TASK DETAILS
Quote the listing below verbatim, starting at its first line and stopping after the line that contains "Action: click(x=484, y=494)".

EXERCISE INPUT
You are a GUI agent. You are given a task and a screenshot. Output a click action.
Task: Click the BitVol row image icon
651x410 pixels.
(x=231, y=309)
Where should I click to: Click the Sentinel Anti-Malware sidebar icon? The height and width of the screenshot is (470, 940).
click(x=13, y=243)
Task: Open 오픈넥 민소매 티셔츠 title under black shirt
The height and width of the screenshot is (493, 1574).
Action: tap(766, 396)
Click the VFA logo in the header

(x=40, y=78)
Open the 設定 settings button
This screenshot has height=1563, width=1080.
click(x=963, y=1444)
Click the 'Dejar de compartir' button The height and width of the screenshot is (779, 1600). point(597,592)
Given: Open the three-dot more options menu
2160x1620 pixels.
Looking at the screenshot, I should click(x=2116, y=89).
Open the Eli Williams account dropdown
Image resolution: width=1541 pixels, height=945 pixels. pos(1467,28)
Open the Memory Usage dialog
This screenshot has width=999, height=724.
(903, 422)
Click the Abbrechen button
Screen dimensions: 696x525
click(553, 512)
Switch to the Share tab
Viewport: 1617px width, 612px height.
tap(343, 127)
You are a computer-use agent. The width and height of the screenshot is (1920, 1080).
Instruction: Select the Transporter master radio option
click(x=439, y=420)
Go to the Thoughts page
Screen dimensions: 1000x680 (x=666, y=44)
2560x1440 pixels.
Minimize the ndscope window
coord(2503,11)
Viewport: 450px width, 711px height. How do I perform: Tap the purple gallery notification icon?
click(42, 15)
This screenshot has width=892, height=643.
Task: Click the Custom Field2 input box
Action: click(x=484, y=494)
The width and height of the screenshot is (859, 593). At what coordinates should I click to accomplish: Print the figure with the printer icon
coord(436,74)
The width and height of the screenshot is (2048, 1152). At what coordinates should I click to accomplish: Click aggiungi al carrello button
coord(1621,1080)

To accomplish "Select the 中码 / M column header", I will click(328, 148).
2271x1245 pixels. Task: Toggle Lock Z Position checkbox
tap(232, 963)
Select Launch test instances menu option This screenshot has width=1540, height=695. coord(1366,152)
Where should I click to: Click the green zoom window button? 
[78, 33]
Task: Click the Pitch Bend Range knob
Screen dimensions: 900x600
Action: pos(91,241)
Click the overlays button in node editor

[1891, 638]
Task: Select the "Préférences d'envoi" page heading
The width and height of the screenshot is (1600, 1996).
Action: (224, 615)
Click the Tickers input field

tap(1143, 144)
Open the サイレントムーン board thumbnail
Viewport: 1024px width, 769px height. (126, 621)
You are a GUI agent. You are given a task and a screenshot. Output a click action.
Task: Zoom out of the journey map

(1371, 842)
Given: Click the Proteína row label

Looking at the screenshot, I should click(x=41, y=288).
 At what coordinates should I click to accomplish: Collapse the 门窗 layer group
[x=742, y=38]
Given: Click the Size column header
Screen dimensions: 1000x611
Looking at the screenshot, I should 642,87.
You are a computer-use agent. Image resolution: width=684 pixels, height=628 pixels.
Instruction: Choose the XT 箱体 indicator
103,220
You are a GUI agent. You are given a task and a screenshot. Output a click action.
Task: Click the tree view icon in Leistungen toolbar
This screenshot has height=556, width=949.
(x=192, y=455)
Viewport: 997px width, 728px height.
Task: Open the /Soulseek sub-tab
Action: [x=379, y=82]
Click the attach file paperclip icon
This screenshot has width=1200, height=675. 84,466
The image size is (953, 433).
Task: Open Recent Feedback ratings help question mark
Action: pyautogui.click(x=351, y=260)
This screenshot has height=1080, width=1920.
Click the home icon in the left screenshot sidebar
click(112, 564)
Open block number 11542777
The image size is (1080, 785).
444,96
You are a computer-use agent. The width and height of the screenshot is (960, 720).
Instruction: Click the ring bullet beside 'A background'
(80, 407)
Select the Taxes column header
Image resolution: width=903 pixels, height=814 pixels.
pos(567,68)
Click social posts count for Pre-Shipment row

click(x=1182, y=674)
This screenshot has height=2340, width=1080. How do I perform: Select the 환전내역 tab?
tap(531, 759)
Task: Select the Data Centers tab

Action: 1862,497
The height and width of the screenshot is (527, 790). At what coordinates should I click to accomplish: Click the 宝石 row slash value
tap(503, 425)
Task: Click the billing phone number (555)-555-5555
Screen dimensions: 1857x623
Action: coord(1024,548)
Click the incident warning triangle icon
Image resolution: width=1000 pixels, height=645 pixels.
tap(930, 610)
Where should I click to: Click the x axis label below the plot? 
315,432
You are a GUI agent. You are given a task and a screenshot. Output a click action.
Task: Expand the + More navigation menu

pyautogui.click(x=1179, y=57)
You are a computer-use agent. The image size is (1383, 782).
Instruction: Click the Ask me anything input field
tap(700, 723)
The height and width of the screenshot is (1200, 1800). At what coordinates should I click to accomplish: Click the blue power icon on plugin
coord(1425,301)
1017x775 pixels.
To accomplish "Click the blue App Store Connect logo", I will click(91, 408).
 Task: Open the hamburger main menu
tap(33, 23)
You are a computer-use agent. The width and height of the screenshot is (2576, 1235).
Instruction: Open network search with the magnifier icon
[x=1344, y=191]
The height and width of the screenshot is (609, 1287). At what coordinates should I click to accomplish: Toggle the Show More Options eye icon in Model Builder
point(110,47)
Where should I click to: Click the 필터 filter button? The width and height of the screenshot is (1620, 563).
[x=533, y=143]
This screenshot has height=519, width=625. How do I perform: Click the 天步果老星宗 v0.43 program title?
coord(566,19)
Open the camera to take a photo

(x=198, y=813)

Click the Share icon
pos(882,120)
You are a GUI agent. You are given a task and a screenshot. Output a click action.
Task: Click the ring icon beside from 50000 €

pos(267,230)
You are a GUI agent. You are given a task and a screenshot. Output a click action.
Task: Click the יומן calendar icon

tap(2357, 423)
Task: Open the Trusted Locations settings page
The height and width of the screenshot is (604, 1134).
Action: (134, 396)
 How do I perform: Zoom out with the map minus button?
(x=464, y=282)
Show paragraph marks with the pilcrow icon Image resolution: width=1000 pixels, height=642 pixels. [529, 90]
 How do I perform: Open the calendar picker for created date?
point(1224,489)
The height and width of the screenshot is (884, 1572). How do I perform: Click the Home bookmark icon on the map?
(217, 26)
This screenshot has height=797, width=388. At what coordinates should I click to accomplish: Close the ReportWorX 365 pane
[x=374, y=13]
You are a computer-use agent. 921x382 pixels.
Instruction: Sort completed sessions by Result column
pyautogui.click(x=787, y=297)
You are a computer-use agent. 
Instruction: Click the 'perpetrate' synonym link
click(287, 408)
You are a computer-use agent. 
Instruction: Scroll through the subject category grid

COMPLETE OUTPUT
You are a GUI agent. You are given a task and a screenshot. Output a click action.
Task: Click the BitVol row image icon
651x410 pixels.
(x=231, y=309)
Where should I click to: Click the Sentinel Anti-Malware sidebar icon? The height and width of the screenshot is (470, 940).
click(x=13, y=243)
Task: Open 오픈넥 민소매 티셔츠 title under black shirt
The height and width of the screenshot is (493, 1574).
Action: tap(766, 396)
Click the VFA logo in the header

(x=40, y=78)
Open the 設定 settings button
This screenshot has height=1563, width=1080.
click(x=963, y=1444)
Click the 'Dejar de compartir' button The height and width of the screenshot is (779, 1600). point(597,592)
Given: Open the three-dot more options menu
2160x1620 pixels.
Looking at the screenshot, I should click(x=2116, y=89).
Open the Eli Williams account dropdown
Image resolution: width=1541 pixels, height=945 pixels. pos(1467,28)
Open the Memory Usage dialog
This screenshot has width=999, height=724.
(903, 422)
Click the Abbrechen button
Screen dimensions: 696x525
click(553, 512)
Switch to the Share tab
Viewport: 1617px width, 612px height.
tap(343, 127)
You are a computer-use agent. The width and height of the screenshot is (1920, 1080).
Instruction: Select the Transporter master radio option
click(x=439, y=420)
Go to the Thoughts page
Screen dimensions: 1000x680 (x=666, y=44)
2560x1440 pixels.
Minimize the ndscope window
coord(2503,11)
Viewport: 450px width, 711px height. How do I perform: Tap the purple gallery notification icon?
click(42, 15)
This screenshot has width=892, height=643.
Task: Click the Custom Field2 input box
Action: click(x=484, y=494)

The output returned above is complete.